Rewrite the stretch from the line containing "The width and height of the screenshot is (1152, 1441)." through the line containing "Action: pos(585,287)", swapping "Vendor Generic" for "Vendor Specific" and keeping everything else the same. Return only those lines, without the pictures.
===== RECORDS SHOWN =====
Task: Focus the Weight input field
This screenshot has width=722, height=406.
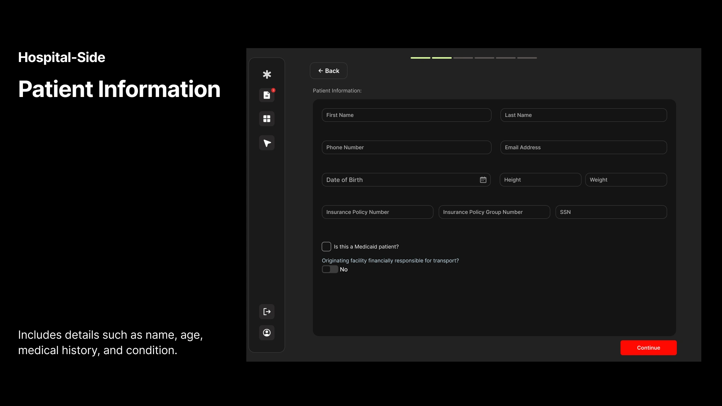Action: click(626, 180)
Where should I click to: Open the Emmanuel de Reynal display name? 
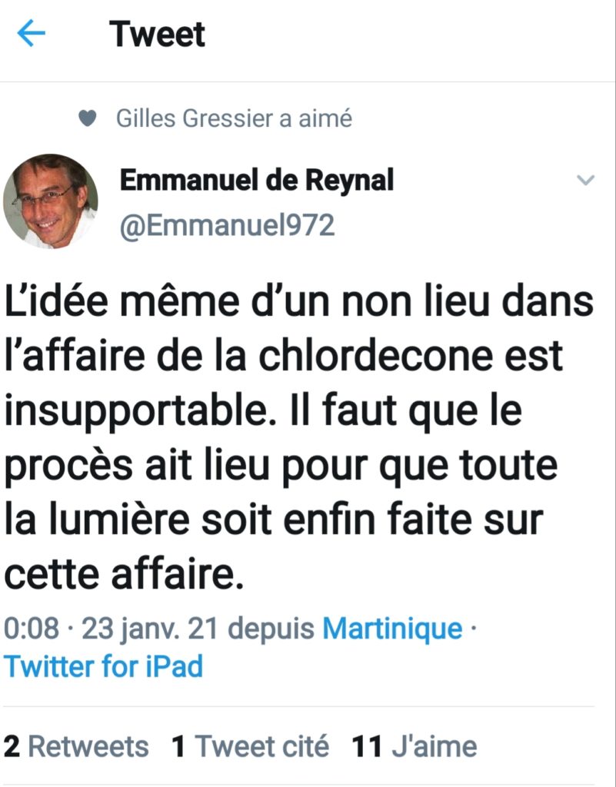(x=257, y=181)
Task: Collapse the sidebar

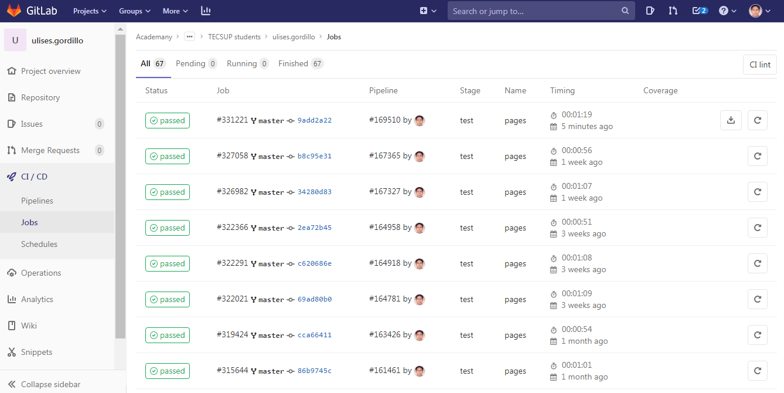Action: point(50,384)
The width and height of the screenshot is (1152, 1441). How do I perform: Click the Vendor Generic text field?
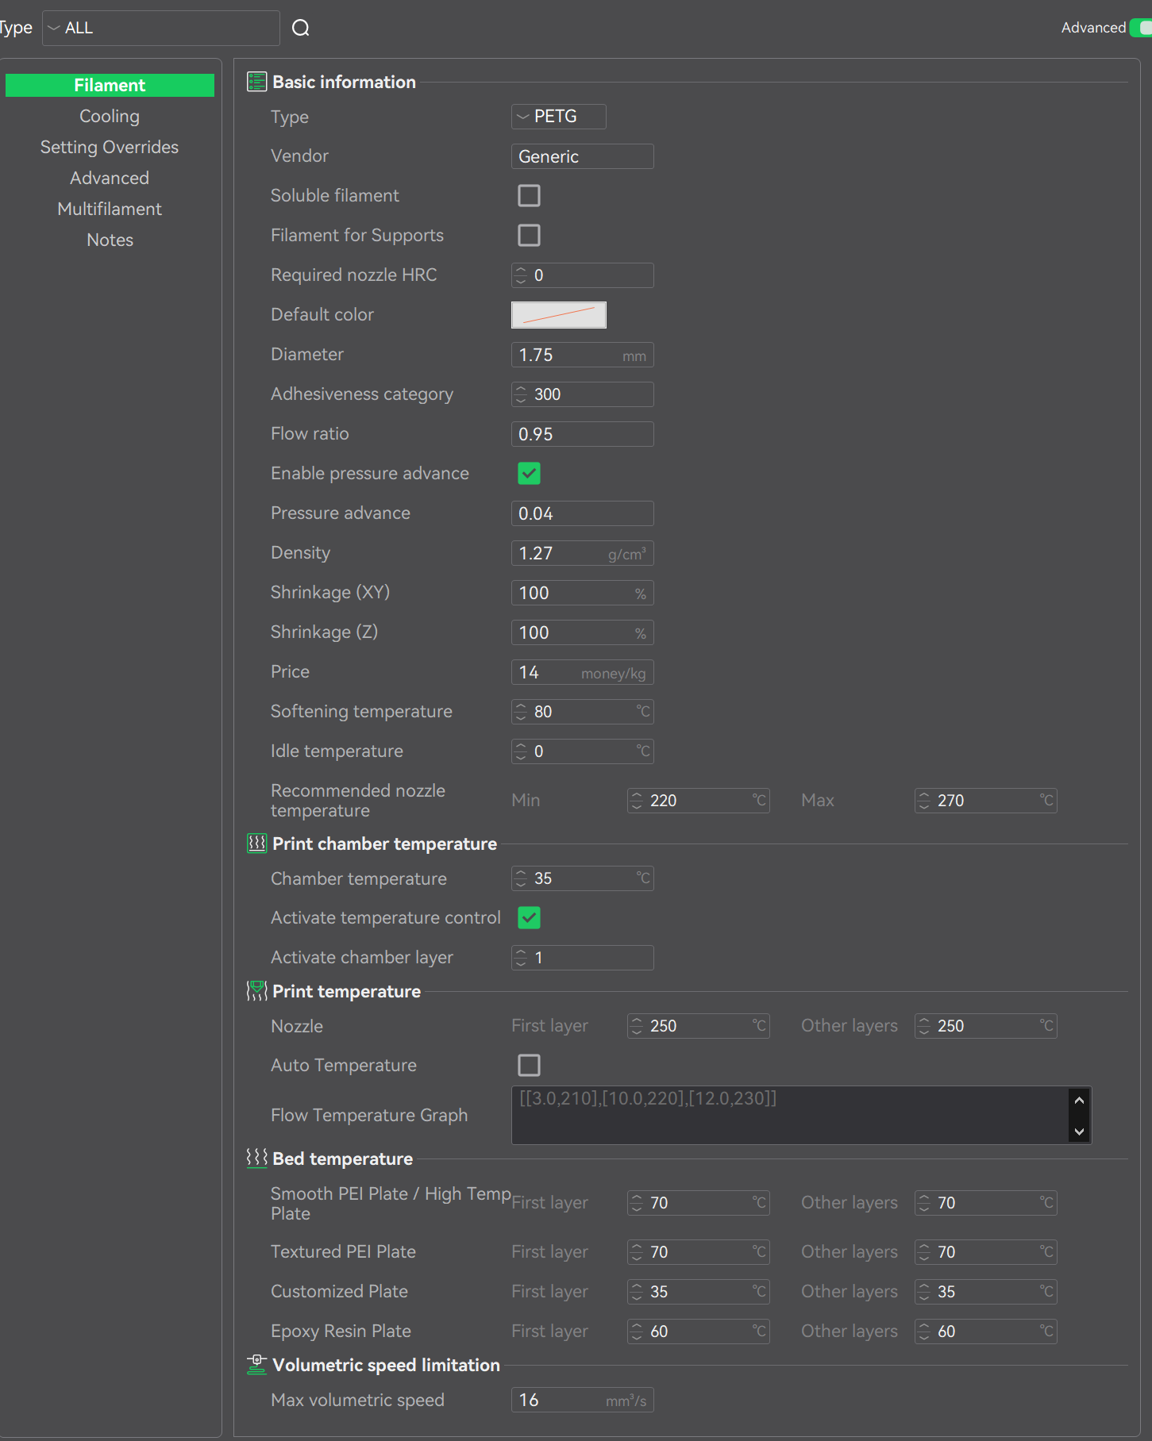[x=582, y=156]
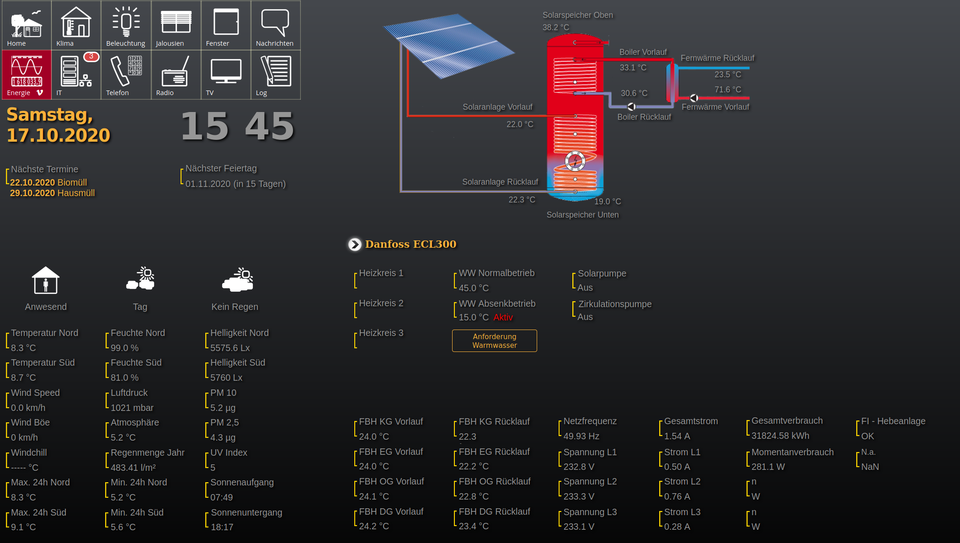This screenshot has height=543, width=960.
Task: Toggle the Solarpumpe Aus status
Action: pos(585,287)
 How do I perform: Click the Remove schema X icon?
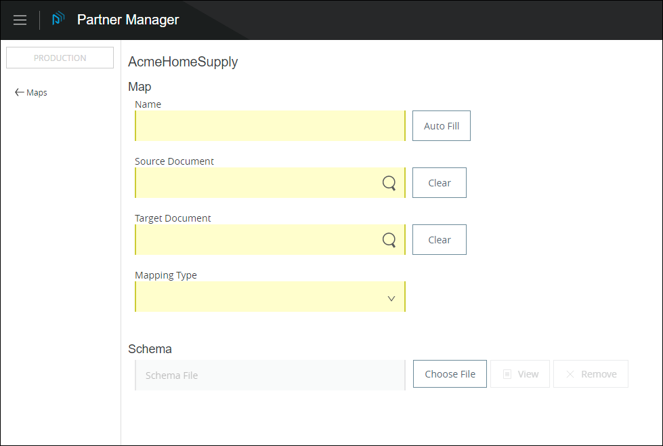(570, 374)
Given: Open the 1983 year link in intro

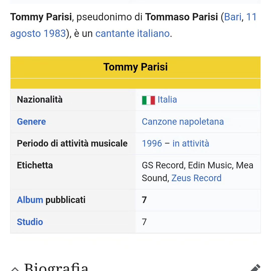Looking at the screenshot, I should 55,33.
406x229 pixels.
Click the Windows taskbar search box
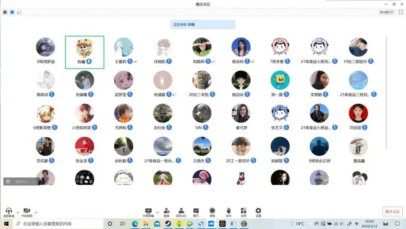pyautogui.click(x=58, y=224)
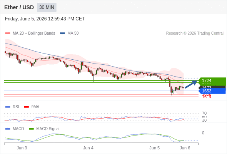The height and width of the screenshot is (154, 227).
Task: Toggle the MA 20 + Bollinger Bands legend label
Action: click(x=34, y=33)
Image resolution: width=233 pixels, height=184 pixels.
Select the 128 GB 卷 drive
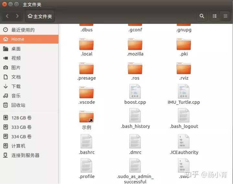(21, 118)
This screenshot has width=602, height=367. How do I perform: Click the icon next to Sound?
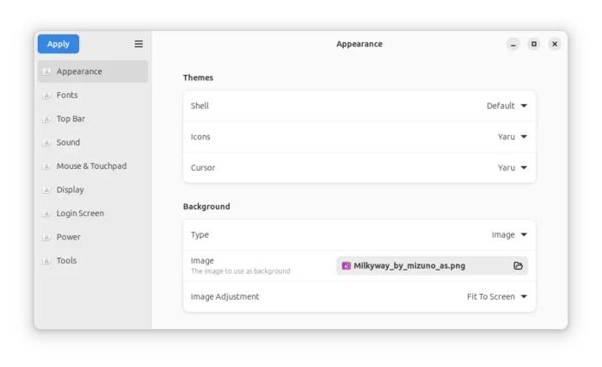click(x=46, y=142)
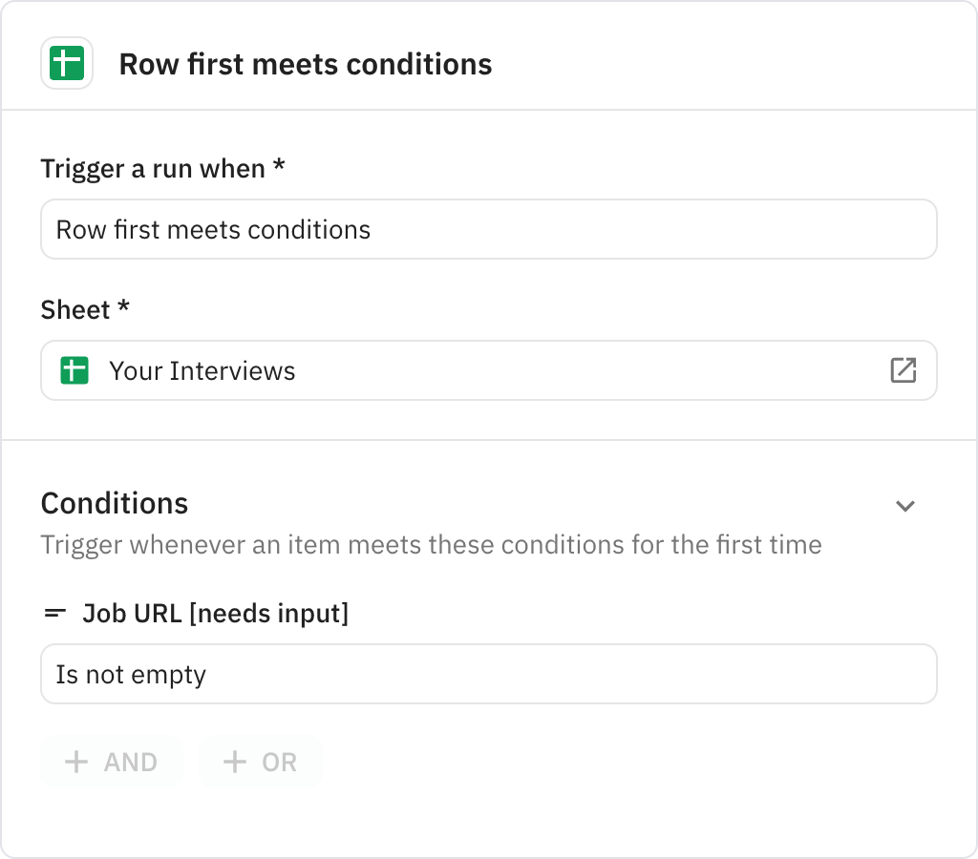978x859 pixels.
Task: Add an AND condition
Action: (112, 762)

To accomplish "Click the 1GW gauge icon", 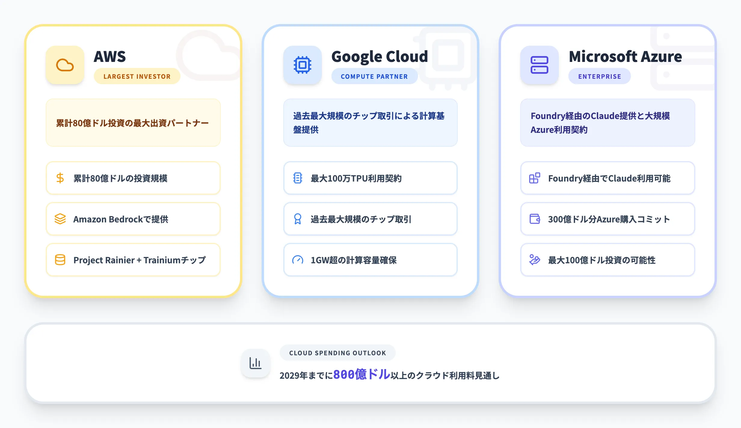I will pos(297,260).
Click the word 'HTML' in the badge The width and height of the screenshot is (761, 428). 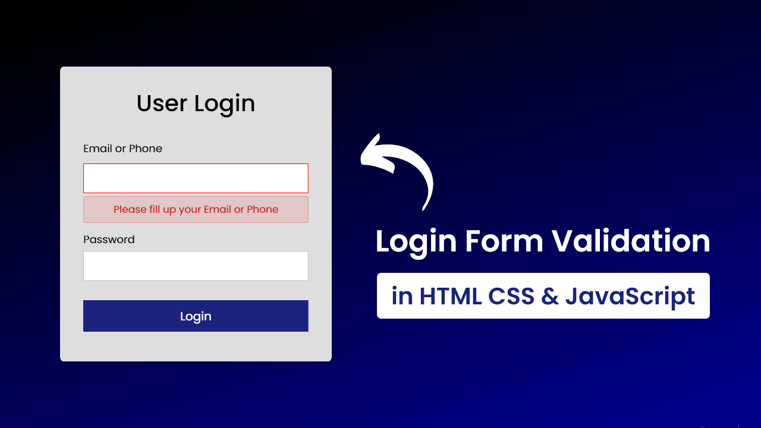(451, 296)
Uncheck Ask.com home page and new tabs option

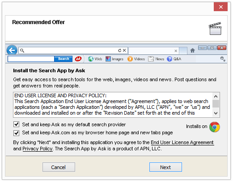click(16, 133)
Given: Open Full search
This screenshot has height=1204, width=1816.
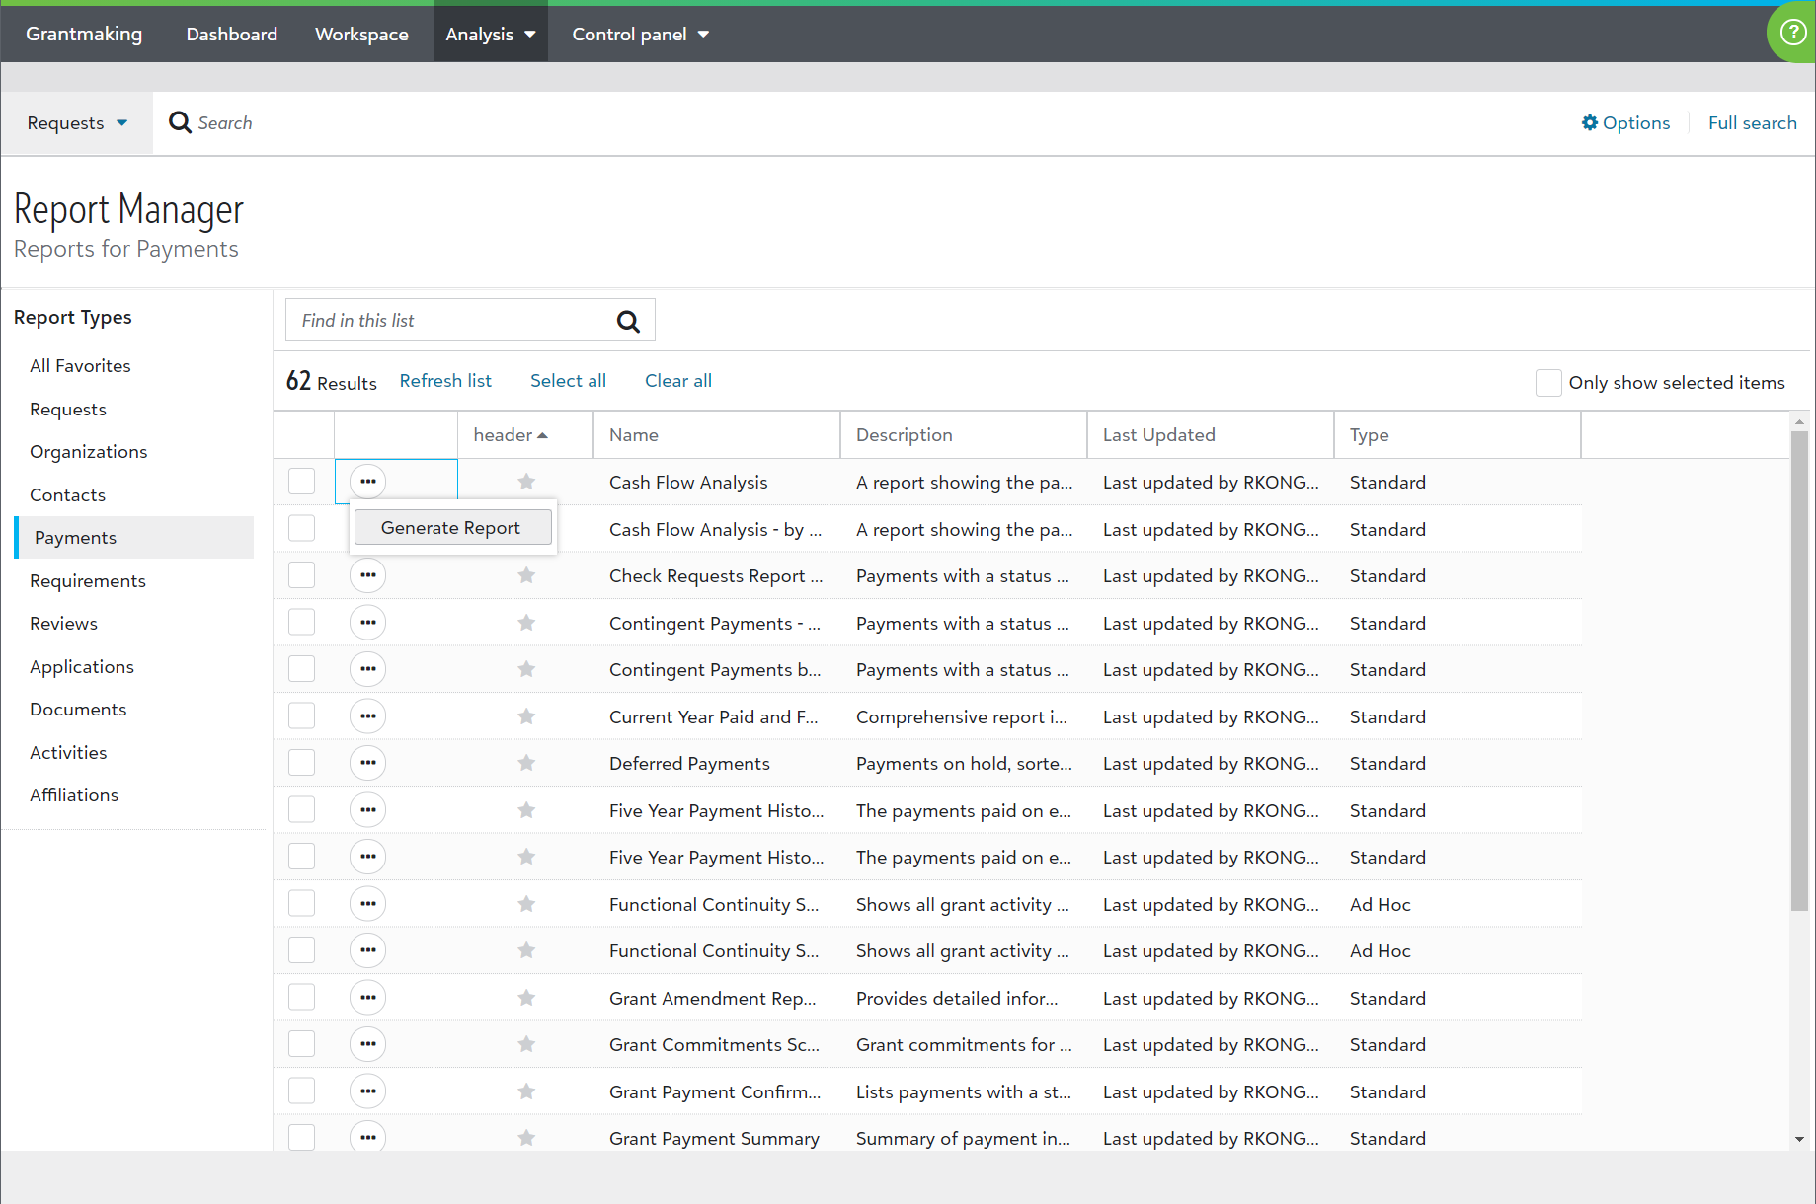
=====
#### [SOLUTION FOR THIS EXERCISE]
The width and height of the screenshot is (1152, 1441). How do I perform: Click the Vendor Specific text field?
[x=582, y=156]
This screenshot has height=543, width=960.
Task: Toggle the Solarpumpe Aus status
Action: pos(585,287)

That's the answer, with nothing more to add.